O ambiente artístico rastejou por mais de 20 anos para recuperar uma pequena faísca do grande fogo de antes do golpe. Evidente que no entremeio a arte cumpriu o papel de abrir fendas nos anos de chumbo, mas a socialização que existia minguou. Quando Jean Genet esteve no Brasil, em 1970, atraiu muitos visitantes célebres, entre os quais Fernando Henrique Cardoso e amigos. Um deles tentou a cumplicidade com Genet dizendo: “Nós também vivemos numa prisão”. O ex-presidiário, que estava aqui sob o pretexto de conferir a montagem do O Balcão e com o intuito central de encontrar Lamarca ou Marighella, lhe baixa a crista: “Escute, minha prisão não foi uma metáfora!” Tudo acontecia em meio à passagem do grupo Living Theater, que acabou expulso do país [o grupo de teatro americano foi expulso do Brasil em 1971, por meio de decreto assinado pelo presidente Médici]. Conto isso para mostrar a complexidade do momento.

JU – Todos os artistas se engajaram contra o regime?

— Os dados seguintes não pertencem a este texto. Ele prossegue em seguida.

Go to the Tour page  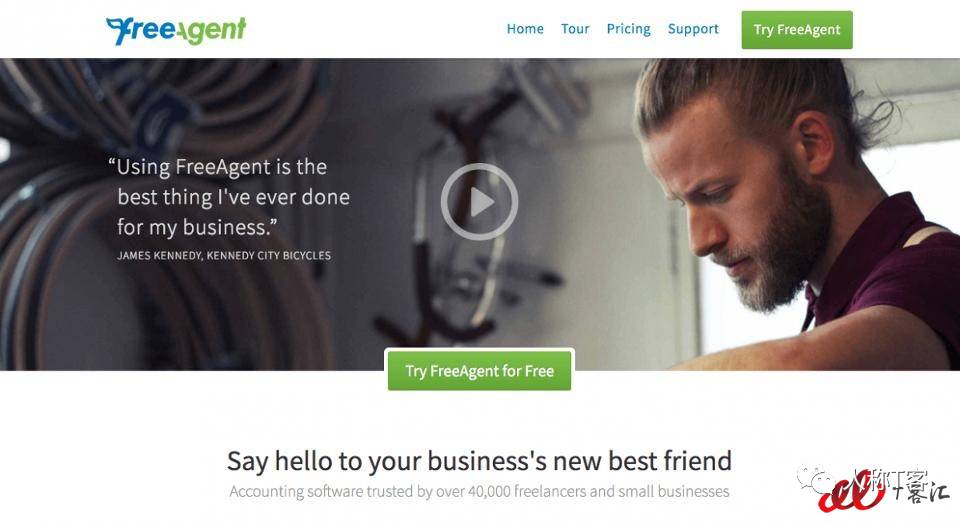pos(575,29)
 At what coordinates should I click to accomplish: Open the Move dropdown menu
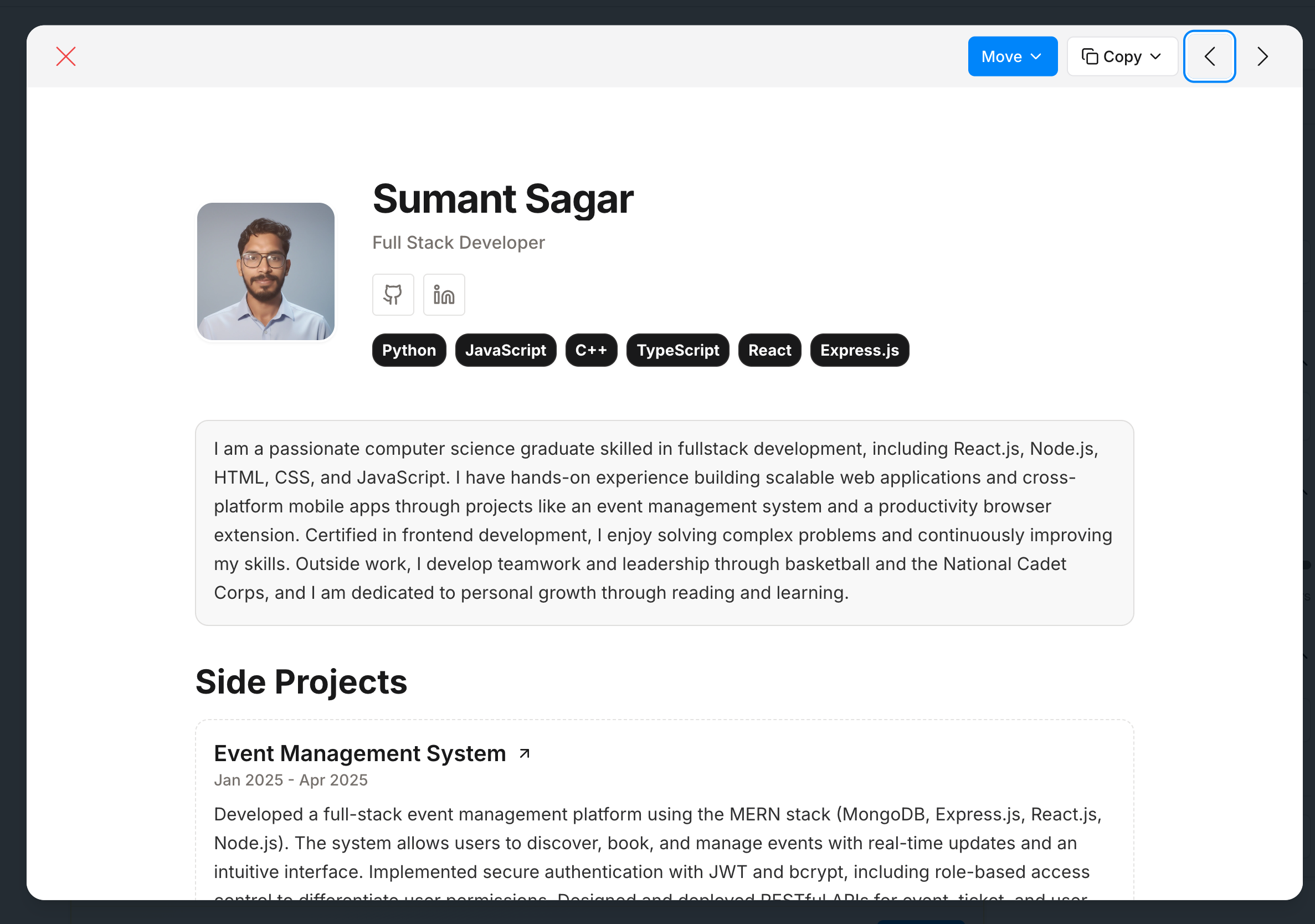point(1012,56)
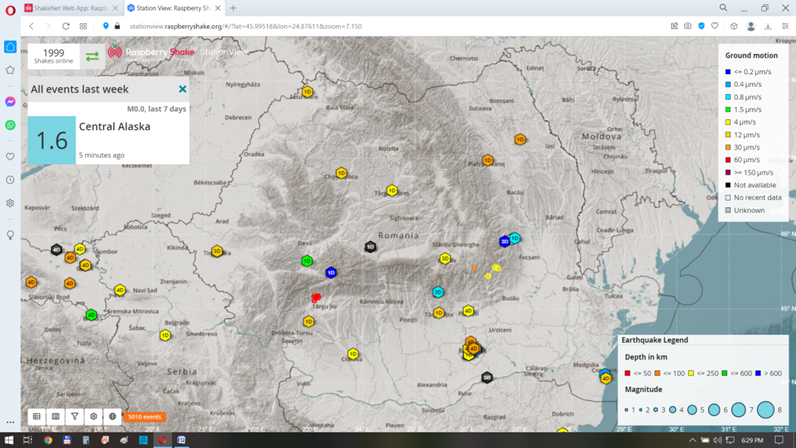Open the Opera easy setup menu
Image resolution: width=796 pixels, height=448 pixels.
pyautogui.click(x=785, y=26)

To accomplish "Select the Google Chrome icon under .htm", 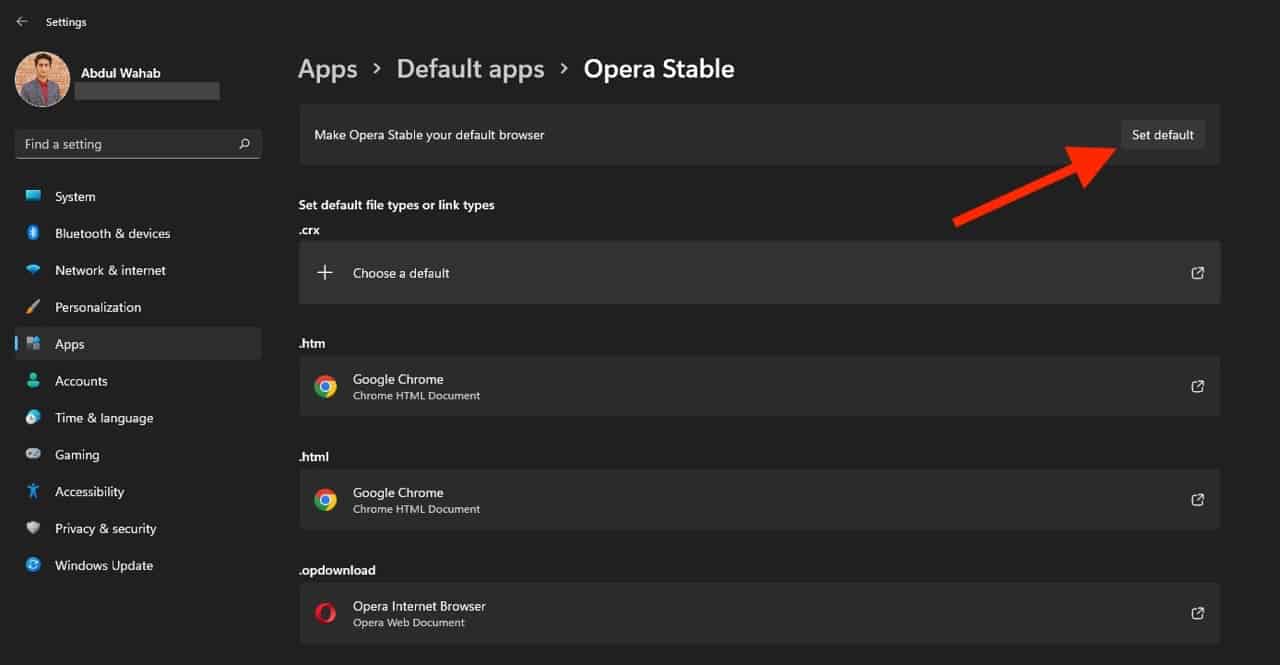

Aguilar – Independentemente da politização ou próximos ao sistema, havia artistas intensos como João Parisi Filho que percebeu a plasticidade do submundo, marcando O Bandido da Luz Vermelha, de Rogerio Sganzerla. Uma vez, fui coletar assinatura para um dos tantos abaixo-assinados da época contra não-sei-o-quê no ateliê de Wesley Duke Lee, que se recusou a assinar porque o papel estava sujo! Wesley não se incomodava de se alinhar à direita, embora a arte e a maneira de viver contradissessem a opção todo o tempo.  Conviveu em Roma com Cy Twombly, ambos completamente duros. Como vê, não dá para colocar tudo no mesmo saco, colar etiqueta e ditar regras.